With that, he did compose, with reverent care, The dead; continuing, "I will trust in Him, THAT HE CAN HOLD HIS OWN; and I will take His will, above the work He sendeth me, To be my chiefest good." Then went he forth, "I shall die early," thinking: "I am warned, By this fair vision, that I have not long To live." Yet he lived on to good old age;— Ay, he lives yet, and he is working still.

* * * * *

It may be there are many in like case: They give themselves, and are in misery Because the gift is small, and doth not make The world by so much better as they fain Would have it. 'Tis a fault; but, as for us, Let us not blame them. Maybe, 'tis a fault More kindly looked on by The Majesty Than our best virtues are. Why, what are we? What have we given, and what have we desired To give, the world? There must be something wrong Look to it: let us mend our ways. Farewell.



THE SHEPHERD LADY.

I.

Who pipes upon the long green hill, Where meadow grass is deep? The white lamb bleats but followeth on— Follow the clean white sheep. The dear white lady in yon high tower, She hearkeneth in her sleep.

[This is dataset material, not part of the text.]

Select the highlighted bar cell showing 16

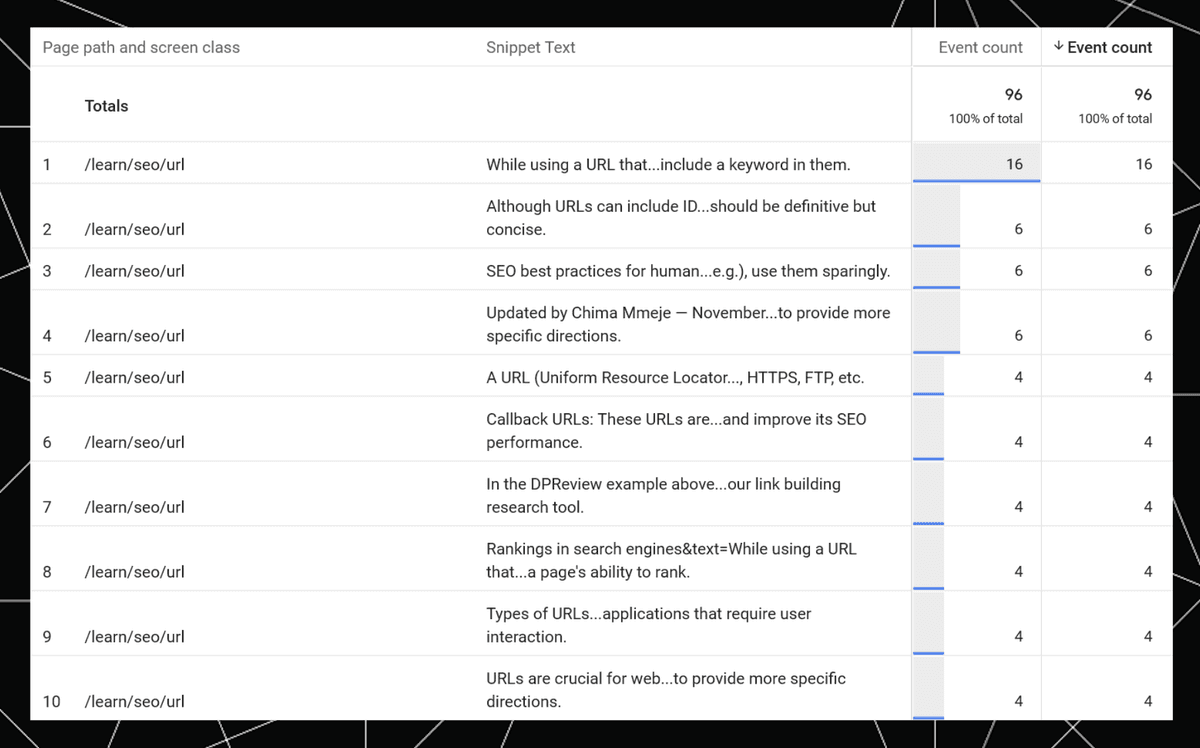pos(976,164)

All in long grass the piper stands, Goodly and grave is he; Outside the tower, at dawn of day, The notes of his pipe ring free. A thought from his heart doth reach to hers: "Come down, O lady! to me."

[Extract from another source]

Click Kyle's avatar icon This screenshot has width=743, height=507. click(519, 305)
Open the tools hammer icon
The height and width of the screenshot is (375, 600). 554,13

She lifts her head, she dons her gown: Ah! the lady is fair; She ties the girdle on her waist, And binds her flaxen hair, And down she stealeth, down and down, Down the turret stair.

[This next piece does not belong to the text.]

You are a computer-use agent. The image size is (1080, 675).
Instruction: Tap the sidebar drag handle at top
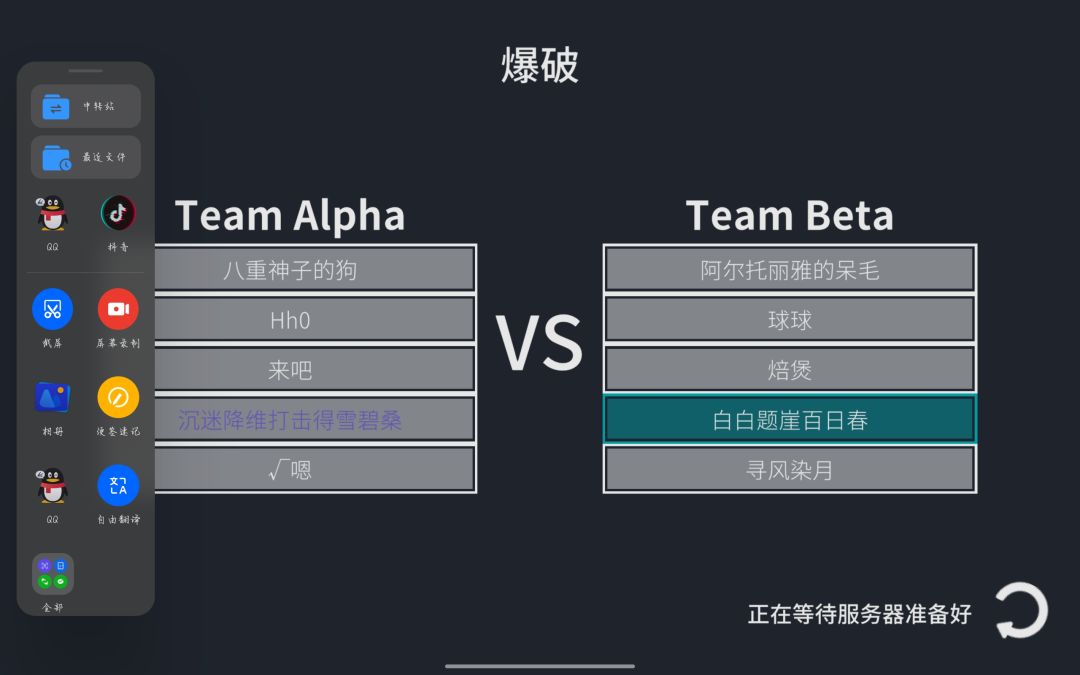(85, 70)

Behold him! With the flock he wons Along yon grassy lea. "My shepherd lord, my shepherd love, What wilt thou, then, with me? My heart is gone out of my breast, And followeth on to thee."

II.

"The white lambs feed in tender grass: With them and thee to bide, How good it were," she saith at noon; "Albeit the meads are wide. Oh! well is me," she saith when day Draws on to eventide.

Hark! hark! the shepherd's voice. Oh, sweet! Her tears drop down like rain. "Take now this crook, my chosen, my fere, And tend the flock full fain; Feed them, O lady, and lose not one, Till I shall come again."

Right soft her speech: "My will is thine, And my reward thy grace!" Gone are his footsteps over the hill, Withdrawn his goodly face; The mournful dusk begins to gather, The daylight wanes apace.

III.

On sunny slopes, ah! long the lady Feedeth her flock at noon; She leads it down to drink at eve Where the small rivulets croon. All night her locks are wet with dew, Her eyes outwatch the moon.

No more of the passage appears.